** start **
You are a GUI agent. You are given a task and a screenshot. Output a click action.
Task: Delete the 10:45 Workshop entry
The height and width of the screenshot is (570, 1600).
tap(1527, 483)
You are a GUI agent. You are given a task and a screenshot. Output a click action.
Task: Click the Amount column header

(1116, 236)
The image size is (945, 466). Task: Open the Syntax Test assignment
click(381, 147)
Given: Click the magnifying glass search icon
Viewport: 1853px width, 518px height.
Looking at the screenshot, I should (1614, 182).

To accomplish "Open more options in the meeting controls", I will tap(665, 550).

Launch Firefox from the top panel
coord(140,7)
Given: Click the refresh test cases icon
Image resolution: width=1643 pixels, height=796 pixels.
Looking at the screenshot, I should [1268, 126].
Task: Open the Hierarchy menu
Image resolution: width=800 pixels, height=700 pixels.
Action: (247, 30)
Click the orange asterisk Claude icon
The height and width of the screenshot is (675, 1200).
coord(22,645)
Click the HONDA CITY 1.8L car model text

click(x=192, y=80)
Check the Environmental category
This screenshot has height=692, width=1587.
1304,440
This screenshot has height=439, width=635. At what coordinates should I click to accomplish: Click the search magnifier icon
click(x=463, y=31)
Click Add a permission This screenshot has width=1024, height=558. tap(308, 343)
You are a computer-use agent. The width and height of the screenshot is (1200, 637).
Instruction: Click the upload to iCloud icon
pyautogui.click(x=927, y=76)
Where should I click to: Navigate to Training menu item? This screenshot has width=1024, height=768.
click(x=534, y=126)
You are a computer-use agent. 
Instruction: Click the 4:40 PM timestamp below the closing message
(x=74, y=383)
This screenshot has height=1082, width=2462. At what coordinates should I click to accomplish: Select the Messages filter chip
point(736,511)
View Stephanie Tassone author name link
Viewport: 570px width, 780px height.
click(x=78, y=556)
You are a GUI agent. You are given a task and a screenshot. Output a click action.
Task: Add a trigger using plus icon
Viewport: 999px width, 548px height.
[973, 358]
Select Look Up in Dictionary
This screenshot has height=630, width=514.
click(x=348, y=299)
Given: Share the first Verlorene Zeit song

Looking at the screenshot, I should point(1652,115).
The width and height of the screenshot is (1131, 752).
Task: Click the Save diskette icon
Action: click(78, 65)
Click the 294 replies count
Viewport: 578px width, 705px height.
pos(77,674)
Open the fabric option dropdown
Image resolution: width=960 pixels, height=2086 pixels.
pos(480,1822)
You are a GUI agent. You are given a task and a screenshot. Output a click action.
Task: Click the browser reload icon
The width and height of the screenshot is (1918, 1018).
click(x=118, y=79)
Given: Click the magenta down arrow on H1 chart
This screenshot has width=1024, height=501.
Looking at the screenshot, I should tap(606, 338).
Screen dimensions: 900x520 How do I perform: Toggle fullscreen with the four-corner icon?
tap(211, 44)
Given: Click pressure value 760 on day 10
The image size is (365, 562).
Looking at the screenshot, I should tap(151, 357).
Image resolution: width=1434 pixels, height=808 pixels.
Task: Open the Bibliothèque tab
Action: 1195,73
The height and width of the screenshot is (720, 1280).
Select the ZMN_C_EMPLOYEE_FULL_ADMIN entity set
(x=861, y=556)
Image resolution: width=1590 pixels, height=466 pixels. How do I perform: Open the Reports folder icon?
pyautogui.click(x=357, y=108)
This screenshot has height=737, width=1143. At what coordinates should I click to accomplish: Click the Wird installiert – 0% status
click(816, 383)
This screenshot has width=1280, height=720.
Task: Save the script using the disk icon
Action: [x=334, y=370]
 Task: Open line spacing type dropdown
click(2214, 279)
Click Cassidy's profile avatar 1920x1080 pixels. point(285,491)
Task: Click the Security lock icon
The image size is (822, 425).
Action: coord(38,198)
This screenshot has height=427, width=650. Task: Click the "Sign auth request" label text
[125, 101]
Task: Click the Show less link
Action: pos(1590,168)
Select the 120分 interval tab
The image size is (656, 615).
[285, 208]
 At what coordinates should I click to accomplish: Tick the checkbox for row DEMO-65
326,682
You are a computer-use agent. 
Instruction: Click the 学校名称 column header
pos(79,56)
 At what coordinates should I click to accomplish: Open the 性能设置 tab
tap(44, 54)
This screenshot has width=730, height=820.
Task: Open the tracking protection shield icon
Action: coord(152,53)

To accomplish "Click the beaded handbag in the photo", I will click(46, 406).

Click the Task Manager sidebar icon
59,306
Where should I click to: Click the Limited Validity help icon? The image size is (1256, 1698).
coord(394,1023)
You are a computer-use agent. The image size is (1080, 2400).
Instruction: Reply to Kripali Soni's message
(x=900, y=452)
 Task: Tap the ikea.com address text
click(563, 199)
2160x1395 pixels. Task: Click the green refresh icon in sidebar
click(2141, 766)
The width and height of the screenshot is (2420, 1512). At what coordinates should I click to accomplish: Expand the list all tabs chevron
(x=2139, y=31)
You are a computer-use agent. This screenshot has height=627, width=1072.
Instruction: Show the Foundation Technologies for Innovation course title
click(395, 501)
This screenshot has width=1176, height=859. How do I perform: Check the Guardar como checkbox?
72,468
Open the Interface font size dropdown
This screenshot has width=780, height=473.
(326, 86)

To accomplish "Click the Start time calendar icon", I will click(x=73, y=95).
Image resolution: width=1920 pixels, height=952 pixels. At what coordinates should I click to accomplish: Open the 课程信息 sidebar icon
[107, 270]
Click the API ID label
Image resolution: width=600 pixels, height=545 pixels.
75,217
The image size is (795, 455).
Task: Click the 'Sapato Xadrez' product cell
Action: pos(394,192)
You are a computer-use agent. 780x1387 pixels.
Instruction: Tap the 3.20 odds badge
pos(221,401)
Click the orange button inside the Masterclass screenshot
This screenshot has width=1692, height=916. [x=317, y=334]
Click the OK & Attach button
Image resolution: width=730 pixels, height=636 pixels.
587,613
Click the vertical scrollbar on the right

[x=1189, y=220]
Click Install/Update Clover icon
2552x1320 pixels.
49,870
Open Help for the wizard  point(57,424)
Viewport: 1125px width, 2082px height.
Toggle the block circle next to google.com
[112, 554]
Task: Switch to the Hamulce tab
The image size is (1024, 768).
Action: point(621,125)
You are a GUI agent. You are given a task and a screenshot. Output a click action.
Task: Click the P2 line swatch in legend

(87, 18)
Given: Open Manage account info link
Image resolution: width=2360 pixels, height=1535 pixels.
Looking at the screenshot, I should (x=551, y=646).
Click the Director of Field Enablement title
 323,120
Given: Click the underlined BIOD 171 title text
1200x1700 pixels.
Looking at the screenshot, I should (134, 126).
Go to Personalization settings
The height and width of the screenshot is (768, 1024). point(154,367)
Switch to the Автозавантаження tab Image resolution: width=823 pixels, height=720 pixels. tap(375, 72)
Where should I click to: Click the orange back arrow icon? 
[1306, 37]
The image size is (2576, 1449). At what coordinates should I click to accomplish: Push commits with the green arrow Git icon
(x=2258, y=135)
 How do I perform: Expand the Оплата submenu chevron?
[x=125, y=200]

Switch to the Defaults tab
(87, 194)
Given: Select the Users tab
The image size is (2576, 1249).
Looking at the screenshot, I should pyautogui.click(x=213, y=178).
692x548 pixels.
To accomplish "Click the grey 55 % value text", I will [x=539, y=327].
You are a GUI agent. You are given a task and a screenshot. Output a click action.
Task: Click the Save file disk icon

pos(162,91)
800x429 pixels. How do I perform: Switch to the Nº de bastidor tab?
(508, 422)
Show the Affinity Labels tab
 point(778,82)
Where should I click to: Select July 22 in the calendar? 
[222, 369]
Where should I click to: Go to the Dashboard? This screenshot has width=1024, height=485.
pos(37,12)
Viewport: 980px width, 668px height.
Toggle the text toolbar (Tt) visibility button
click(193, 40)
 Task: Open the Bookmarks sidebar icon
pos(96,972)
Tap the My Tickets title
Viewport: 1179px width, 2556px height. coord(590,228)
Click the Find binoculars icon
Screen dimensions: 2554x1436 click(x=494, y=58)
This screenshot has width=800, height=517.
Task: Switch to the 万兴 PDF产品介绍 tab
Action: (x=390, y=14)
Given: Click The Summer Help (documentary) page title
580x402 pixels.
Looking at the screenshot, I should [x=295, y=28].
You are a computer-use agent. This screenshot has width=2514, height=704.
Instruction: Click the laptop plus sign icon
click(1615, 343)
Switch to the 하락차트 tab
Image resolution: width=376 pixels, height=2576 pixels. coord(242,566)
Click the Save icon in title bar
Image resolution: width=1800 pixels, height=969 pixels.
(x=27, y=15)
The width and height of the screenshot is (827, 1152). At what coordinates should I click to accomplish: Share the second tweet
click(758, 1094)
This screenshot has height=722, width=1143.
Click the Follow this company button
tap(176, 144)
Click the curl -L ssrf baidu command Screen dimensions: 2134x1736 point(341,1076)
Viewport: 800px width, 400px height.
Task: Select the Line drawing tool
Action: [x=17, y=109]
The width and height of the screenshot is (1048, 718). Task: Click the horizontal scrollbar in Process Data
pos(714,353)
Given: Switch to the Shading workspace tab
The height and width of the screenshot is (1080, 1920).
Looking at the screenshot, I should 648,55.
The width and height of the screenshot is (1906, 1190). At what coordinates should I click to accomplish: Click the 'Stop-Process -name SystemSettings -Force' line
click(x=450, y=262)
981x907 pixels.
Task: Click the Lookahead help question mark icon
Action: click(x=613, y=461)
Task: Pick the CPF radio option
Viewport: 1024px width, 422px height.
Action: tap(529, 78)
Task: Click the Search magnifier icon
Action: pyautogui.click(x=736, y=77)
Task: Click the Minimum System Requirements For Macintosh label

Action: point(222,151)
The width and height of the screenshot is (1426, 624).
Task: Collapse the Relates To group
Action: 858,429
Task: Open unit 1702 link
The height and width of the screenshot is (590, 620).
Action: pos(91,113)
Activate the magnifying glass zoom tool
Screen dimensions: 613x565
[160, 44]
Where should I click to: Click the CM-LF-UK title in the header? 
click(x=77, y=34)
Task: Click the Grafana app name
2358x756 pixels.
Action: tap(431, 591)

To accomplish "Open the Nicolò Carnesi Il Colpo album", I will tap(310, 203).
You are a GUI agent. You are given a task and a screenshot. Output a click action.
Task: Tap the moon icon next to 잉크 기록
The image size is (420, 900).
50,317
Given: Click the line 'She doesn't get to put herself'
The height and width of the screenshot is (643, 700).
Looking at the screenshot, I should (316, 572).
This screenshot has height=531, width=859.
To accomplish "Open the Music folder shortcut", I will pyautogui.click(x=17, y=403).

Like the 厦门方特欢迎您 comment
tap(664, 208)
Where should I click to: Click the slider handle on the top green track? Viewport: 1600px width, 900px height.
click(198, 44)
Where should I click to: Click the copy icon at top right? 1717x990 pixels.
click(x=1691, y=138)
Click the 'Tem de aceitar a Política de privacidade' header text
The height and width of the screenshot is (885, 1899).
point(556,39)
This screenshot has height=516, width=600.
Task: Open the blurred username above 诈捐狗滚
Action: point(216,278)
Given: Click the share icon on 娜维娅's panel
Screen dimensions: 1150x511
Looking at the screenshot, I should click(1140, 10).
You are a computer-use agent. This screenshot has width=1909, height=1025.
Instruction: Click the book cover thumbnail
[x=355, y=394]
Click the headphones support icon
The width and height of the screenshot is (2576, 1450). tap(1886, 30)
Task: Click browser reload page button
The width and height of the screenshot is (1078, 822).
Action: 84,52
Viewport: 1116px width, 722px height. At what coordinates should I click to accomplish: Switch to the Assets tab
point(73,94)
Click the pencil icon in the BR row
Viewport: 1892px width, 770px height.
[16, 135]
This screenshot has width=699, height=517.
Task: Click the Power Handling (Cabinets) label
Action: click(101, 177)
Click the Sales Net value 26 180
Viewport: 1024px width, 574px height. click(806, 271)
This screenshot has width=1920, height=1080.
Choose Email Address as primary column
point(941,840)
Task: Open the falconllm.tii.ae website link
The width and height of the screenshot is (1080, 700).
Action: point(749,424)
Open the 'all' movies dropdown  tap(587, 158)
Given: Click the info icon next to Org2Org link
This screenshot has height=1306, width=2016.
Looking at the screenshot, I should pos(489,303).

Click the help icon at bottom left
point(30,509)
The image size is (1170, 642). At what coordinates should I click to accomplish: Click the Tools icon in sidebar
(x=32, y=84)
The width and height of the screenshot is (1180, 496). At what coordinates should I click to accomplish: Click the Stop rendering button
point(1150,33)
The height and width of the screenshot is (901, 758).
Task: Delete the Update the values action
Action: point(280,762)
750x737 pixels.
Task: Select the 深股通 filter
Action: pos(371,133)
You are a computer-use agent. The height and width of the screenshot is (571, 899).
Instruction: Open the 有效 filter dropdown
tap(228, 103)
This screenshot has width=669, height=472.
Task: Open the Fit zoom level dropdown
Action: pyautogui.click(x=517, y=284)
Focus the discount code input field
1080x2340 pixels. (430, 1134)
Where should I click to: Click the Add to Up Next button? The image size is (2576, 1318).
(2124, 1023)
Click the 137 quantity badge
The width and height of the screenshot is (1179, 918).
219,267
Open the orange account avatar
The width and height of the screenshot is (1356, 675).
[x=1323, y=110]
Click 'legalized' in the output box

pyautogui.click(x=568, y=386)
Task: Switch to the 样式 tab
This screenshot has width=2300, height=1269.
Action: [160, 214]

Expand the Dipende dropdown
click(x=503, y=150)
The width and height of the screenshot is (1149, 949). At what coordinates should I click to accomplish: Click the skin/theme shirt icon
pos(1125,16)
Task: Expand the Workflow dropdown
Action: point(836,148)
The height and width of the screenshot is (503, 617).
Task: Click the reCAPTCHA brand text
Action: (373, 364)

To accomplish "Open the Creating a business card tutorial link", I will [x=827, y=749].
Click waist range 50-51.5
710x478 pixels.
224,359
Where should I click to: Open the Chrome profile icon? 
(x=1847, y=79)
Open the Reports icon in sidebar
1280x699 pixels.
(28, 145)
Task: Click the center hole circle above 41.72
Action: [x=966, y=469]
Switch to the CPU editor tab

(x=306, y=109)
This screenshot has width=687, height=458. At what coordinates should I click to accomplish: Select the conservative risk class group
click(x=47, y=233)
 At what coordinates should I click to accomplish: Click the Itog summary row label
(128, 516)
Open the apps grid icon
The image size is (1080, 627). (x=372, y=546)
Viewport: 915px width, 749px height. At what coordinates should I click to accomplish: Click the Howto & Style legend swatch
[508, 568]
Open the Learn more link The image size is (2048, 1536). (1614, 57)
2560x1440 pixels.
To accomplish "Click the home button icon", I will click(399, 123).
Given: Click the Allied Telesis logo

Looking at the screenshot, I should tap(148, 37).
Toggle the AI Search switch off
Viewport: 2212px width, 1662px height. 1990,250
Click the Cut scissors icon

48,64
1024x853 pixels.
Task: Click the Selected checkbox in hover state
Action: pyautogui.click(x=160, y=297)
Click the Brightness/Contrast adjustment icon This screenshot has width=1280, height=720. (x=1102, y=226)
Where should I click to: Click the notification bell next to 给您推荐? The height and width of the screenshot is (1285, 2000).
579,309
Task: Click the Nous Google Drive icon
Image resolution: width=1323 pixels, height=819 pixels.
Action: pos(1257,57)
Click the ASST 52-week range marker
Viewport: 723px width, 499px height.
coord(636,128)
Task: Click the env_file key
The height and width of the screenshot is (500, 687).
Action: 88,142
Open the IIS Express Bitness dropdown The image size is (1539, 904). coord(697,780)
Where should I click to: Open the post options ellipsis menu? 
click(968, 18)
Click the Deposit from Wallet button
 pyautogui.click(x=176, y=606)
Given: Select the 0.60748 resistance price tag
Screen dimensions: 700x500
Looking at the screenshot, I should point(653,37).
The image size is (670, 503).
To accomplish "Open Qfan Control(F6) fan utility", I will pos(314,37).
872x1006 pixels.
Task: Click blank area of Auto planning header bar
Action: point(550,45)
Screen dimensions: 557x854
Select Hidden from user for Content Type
** end **
Task prompt: Please rescale the listing above, beginning at the line that has "Click the help icon at bottom left" and stopping after the line that has "(x=32, y=84)". Reproduce those lines in full, requests included, multiplying every coordinate in the answers by 1.85 and rounding to whole numbers with halves rounded up.

Complete answer:
Click the help icon at bottom left
point(56,942)
The image size is (1170, 642). At what coordinates should I click to accomplish: Click the Tools icon in sidebar
(x=59, y=155)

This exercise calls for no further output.